Start of Raw data

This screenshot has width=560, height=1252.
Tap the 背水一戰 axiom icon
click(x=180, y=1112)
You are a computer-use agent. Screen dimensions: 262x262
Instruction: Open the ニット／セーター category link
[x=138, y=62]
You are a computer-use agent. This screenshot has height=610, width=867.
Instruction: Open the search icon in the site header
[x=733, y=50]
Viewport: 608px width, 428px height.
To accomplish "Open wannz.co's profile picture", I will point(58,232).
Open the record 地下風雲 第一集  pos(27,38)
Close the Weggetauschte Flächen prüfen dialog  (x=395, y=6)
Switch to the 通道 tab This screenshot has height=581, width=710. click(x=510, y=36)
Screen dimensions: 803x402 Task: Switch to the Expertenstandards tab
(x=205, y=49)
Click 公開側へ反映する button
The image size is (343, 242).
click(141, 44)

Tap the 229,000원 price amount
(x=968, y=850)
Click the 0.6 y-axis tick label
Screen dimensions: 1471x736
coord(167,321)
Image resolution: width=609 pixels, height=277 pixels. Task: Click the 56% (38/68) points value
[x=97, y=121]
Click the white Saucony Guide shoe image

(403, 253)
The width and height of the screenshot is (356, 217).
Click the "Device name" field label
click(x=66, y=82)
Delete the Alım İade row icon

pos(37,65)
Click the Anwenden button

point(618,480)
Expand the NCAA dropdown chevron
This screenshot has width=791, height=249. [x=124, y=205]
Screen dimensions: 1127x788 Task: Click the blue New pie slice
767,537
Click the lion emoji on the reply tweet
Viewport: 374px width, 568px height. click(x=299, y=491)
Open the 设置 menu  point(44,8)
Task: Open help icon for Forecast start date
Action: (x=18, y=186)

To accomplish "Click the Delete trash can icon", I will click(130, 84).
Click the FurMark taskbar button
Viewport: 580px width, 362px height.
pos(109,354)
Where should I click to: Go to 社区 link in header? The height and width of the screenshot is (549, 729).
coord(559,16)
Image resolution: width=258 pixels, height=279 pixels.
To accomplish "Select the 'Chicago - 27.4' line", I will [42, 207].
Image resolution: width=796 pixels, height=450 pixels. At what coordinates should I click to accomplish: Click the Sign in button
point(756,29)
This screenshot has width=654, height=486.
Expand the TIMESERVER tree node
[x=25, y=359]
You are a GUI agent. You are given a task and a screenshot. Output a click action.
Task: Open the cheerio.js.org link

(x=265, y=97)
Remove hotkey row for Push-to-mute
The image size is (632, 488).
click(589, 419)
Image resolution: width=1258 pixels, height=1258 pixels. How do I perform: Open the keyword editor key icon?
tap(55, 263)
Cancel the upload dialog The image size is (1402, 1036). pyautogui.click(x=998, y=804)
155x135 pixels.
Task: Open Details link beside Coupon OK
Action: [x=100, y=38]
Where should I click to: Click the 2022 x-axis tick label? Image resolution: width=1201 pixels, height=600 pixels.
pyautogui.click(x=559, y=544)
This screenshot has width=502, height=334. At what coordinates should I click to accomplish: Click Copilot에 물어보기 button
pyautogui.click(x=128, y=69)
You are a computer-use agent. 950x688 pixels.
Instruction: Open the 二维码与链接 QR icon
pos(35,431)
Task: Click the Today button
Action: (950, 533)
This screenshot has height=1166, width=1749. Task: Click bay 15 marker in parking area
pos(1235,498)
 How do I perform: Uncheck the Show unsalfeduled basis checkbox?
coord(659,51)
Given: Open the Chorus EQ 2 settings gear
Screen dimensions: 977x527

End of Raw data

__Short task__:
Can you update every one of the records above so that "Instruction" becomes "Goal", leaving everything else unchanged?

__Answer to this exercise__:
This screenshot has width=560, height=1252.
Tap the 背水一戰 axiom icon
click(x=180, y=1112)
You are a computer-use agent. Screen dimensions: 262x262
Goal: Open the ニット／セーター category link
[x=138, y=62]
You are a computer-use agent. This screenshot has height=610, width=867.
Goal: Open the search icon in the site header
[x=733, y=50]
Viewport: 608px width, 428px height.
To accomplish "Open wannz.co's profile picture", I will point(58,232).
Open the record 地下風雲 第一集  pos(27,38)
Close the Weggetauschte Flächen prüfen dialog  (x=395, y=6)
Switch to the 通道 tab This screenshot has height=581, width=710. click(x=510, y=36)
Screen dimensions: 803x402 Task: Switch to the Expertenstandards tab
(x=205, y=49)
Click 公開側へ反映する button
The image size is (343, 242).
click(141, 44)

Tap the 229,000원 price amount
(x=968, y=850)
Click the 0.6 y-axis tick label
Screen dimensions: 1471x736
coord(167,321)
Image resolution: width=609 pixels, height=277 pixels. Task: Click the 56% (38/68) points value
[x=97, y=121]
Click the white Saucony Guide shoe image

(403, 253)
The width and height of the screenshot is (356, 217).
Click the "Device name" field label
click(x=66, y=82)
Delete the Alım İade row icon

pos(37,65)
Click the Anwenden button

point(618,480)
Expand the NCAA dropdown chevron
This screenshot has width=791, height=249. [x=124, y=205]
Screen dimensions: 1127x788 Task: Click the blue New pie slice
767,537
Click the lion emoji on the reply tweet
Viewport: 374px width, 568px height. click(x=299, y=491)
Open the 设置 menu  point(44,8)
Task: Open help icon for Forecast start date
Action: (x=18, y=186)

To accomplish "Click the Delete trash can icon", I will click(130, 84).
Click the FurMark taskbar button
Viewport: 580px width, 362px height.
pos(109,354)
Where should I click to: Go to 社区 link in header? The height and width of the screenshot is (549, 729).
coord(559,16)
Image resolution: width=258 pixels, height=279 pixels.
To accomplish "Select the 'Chicago - 27.4' line", I will [42, 207].
Image resolution: width=796 pixels, height=450 pixels. At what coordinates should I click to accomplish: Click the Sign in button
point(756,29)
This screenshot has width=654, height=486.
Expand the TIMESERVER tree node
[x=25, y=359]
You are a GUI agent. You are given a task and a screenshot. Output a click action.
Task: Open the cheerio.js.org link

(x=265, y=97)
Remove hotkey row for Push-to-mute
The image size is (632, 488).
click(589, 419)
Image resolution: width=1258 pixels, height=1258 pixels. How do I perform: Open the keyword editor key icon?
tap(55, 263)
Cancel the upload dialog The image size is (1402, 1036). pyautogui.click(x=998, y=804)
155x135 pixels.
Task: Open Details link beside Coupon OK
Action: [x=100, y=38]
Where should I click to: Click the 2022 x-axis tick label? Image resolution: width=1201 pixels, height=600 pixels.
pyautogui.click(x=559, y=544)
This screenshot has width=502, height=334. At what coordinates should I click to accomplish: Click Copilot에 물어보기 button
pyautogui.click(x=128, y=69)
You are a computer-use agent. 950x688 pixels.
Goal: Open the 二维码与链接 QR icon
pos(35,431)
Task: Click the Today button
Action: (950, 533)
This screenshot has height=1166, width=1749. Task: Click bay 15 marker in parking area
pos(1235,498)
 How do I perform: Uncheck the Show unsalfeduled basis checkbox?
coord(659,51)
Given: Open the Chorus EQ 2 settings gear
Screen dimensions: 977x527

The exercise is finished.